Subtract two normal cumulative distribution functions rather than plotting a normal one to compare a binomial with a normal variable?

426 Views Asked by At

In order to understand the Central Limit Theorem, I am comparing a $Binomial(n,p)$ variable with a large $n$ and a normal variable with mean $\mu p$ and a standard deviation $\sigma = \sqrt{np(1-p)}$.

In this book they plot it this way :

import random
import math
import matplotlib.pyplot as plt

from collections import Counter 

def normal_cdf(x, mu=0,sigma=1):
    return (1 + math.erf((x - mu) / math.sqrt(2) / sigma)) / 2

def bernoulli_trial(p):
    return 1 if random.random() < p else 0
def binomial(n, p):
    return sum(bernoulli_trial(p) for _ in range(n))

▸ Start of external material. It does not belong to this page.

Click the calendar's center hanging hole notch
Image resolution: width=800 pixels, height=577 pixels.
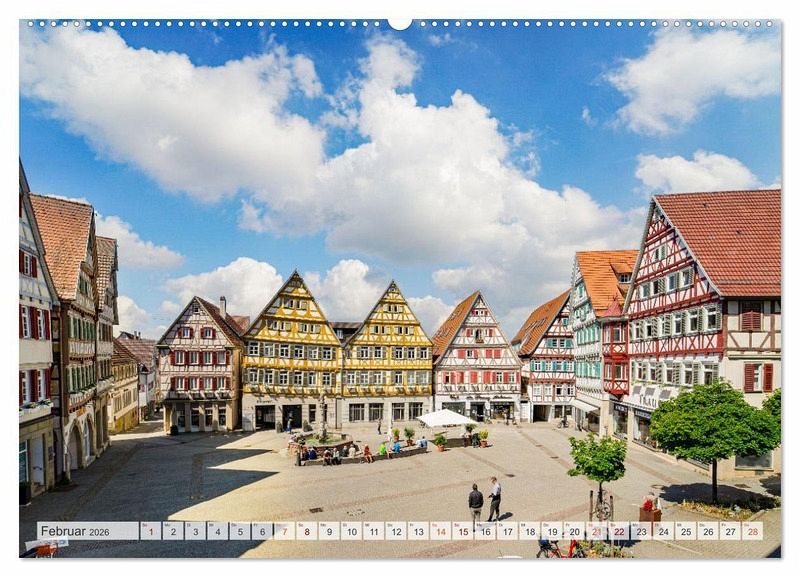coord(400,22)
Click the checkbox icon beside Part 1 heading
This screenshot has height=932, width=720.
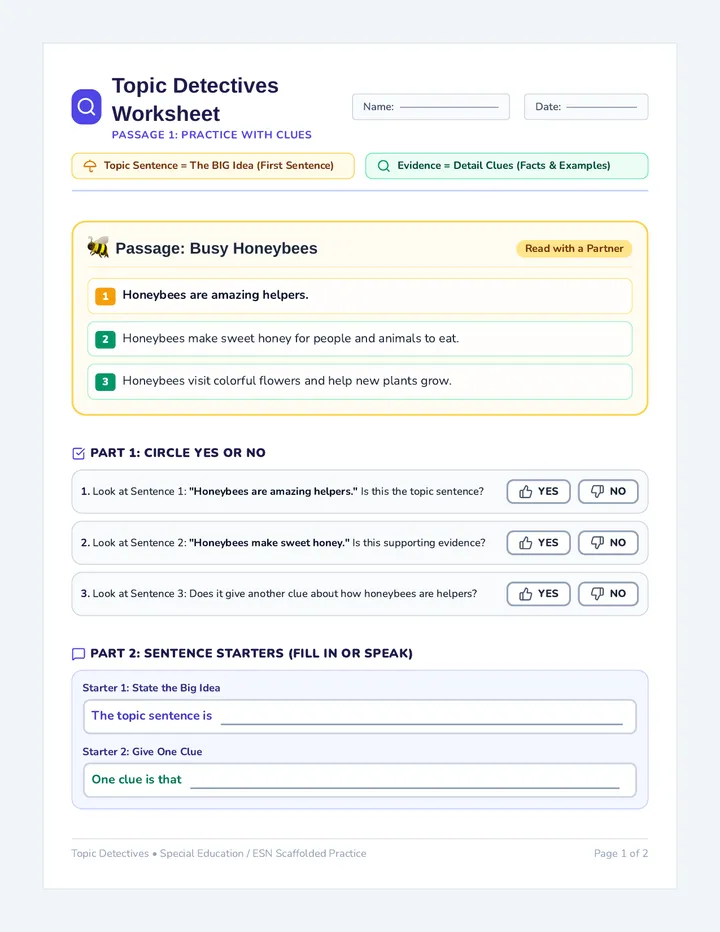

def make_hist(p, n, num_points):
    data = [binomial(n, p) for _ in range(num_points)]
    # use a bar chart to show the actual binomial samples
    histogram = Counter(data)
    plt.bar([x - 0.4 for x in histogram.keys()],
    [v / num_points for v in histogram.values()],
    0.8,
    color='0.75')
    mu = p * n
    sigma = math.sqrt(n * p * (1 - p))
    # use a line chart to show the normal approximation
    xs = range(min(data), max(data) + 1)
    # ys = [normal_cdf(i + 0.5, mu, sigma) - normal_cdf(i - 0.5, mu, sigma)  for i in xs]
    ys = [normal_cdf(i, mu, sigma)  for i in xs]
    plt.plot(xs,ys)

make_hist(0.75,100,10000)

And it gives back :

enter image description here

I don't understand why I have to add and subtract two normal cumulative distribution functions rather than one normal distribution function to compare a Binomial with a normal variable ?

When plotting it with a normal distribution function it is exactly the same :

    xs = range(min(data), max(data) + 1)
    ys = [normal_pdf(i, mu, sigma)  for i in xs]
    plt.plot(xs,ys)

def normal_pdf(x, mu=0, sigma=1):
    sqrt_two_pi = math.sqrt(2 * math.pi)
    return (math.exp(-(x-mu) ** 2 / 2 / sigma ** 2) / (sqrt_two_pi * sigma))

Which gives back :

enter image description here

So why bothering with these cumulative distribution function ? What proves they do the job ?

1

There are 1 best solutions below

2
On

The point is that the normal approximation to $P(X=k)$ for a Binomial($n,p$) random variable $X$, using the continuity correction, is $\Phi \left ( \frac{k+1/2-np}{\sqrt{np(1-p)}} \right ) - \Phi \left ( \frac{k-1/2-np}{\sqrt{np(1-p)}}\right )$ where $\Phi$ is the standard normal CDF. This is the probability that the normal approximant falls in an interval of length $1$ centered at $k$. This can be further approximated by $\frac{1}{\sqrt{np(1-p)}} \phi \left ( \frac{k-np}{\sqrt{np(1-p)}} \right )$ where $\phi$ is the standard normal PDF, by neglecting the variation of $\phi$ on this interval. (Effectively we are approximating the integral of $\phi$ on this interval using the midpoint rule.)

In your example $\sqrt{np(1-p)}=\sqrt{75}/2$ which is a little bit more than $4$, so this second approximation is pretty good. (The first approximation is just decent, not great.)